When he was demobilized in 1918, he made soap at the mill in Diemeringen, which his uncle put at his disposal.

At the same time, G. Imbert embarked on experiments to transform coal into liquid fuel. He even managed to make synthetic gasoline, unfortunately too expensive.

He abandons the liquid fuel solution and is interested in gas generators. As early as 1920, he created a generator using charcoal.

In 1921, Imbert built a charcoal gasifier. Two years later (1923) he succeeded in gasification for a vehicle.

It should be noted that in 1922 the first gas producer contest was held in France. It's the English who win. The French are late. Everything must be done to control a national energy to replace the foreign fuel.

In 1923, the Army, informed by De Dietrich of the invention, asked Georges Imbert to build a wood gasifier for the French Government. At Sarre-Union, rue de Bitche, the hat manufacture, where Imbert set up his gas-fired plant (1925) at Reichshoffen, De Dietrich, which has the industrial capacity in metallurgy and the automobile, set up a workshop for him. research in the railway factory. In 1925, he patented various processes on gas generators. De Dietrich, for their part also file a patent on gasogens, which pushes Imbert to end this partnership in 1926.

After buying the "Chalet", a beautiful home in Sarre-Union, he created the Compagnie Générale des Gazogens Imbert in 1930.

Despite the enthusiasm of André Maginot, Minister of War, the gasifier struggles to break through in France. In 1931, Georges Imbert was forced to sell some of his licenses to his representative in Germany.

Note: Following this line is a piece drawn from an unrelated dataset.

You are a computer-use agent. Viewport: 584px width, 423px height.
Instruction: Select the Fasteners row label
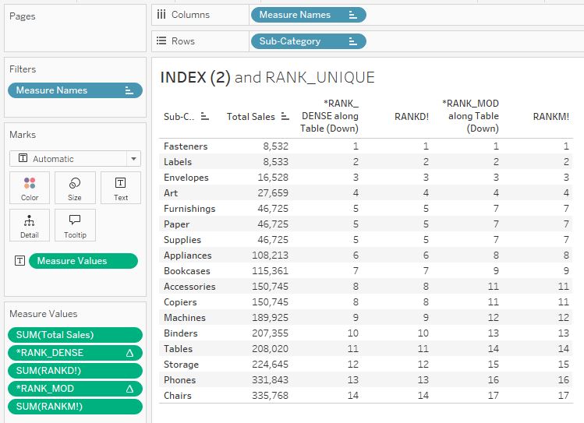click(186, 146)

In 1934, his brother Jean-Paul, tries to sell gasogen to the Americans.

The success in Germany allows Imbert to continue developing its technique in Sarre-Union. He is developing a gasifier that can use green wood without clogging the engine.

At the evacuation of Sarre-Union in May 1940, he moved with his family to Epinal in the Vosges.

On his return in September of the same year, he returned to work by becoming an employee of his former company bought by "Imbert Köln".

Imbert - De Dietrich (1930) The recognition of Georges Imbert's work in 1944 by all the European manufacturers marks the apotheosis of the life of the chemical engineer.The German press calls him the "pope" of the gasifier.

Germany uses the wood gasifier in all military operations on tanks, armored cars and ammunition trucks.

On her sixtieth birthday, for the services rendered, Germany is decorated with the "Cross of Merit".

Having lost a son on the Russian front and feeling responsible, not to mention that the fall of Germany was inescapable, Imbert mad with pain, sank into alcoholism.

In December 1944, Sarre-Union was released by the Americans. Georges Imbert is not imprisoned because he was employed by the Germans, like many others in Europe.

On the other hand, in 1945 his property was sequestrated and sold as war damage. Imbert lost interest in everything and died a few years later, in 1950, at the age of 65.


  1. ^ Georges Imbert profile,; accessed 30 March 2015.(in German)

External links

  • "Biography of Georges Imbert profile" (in French). Archived from the original on 14 June 2002.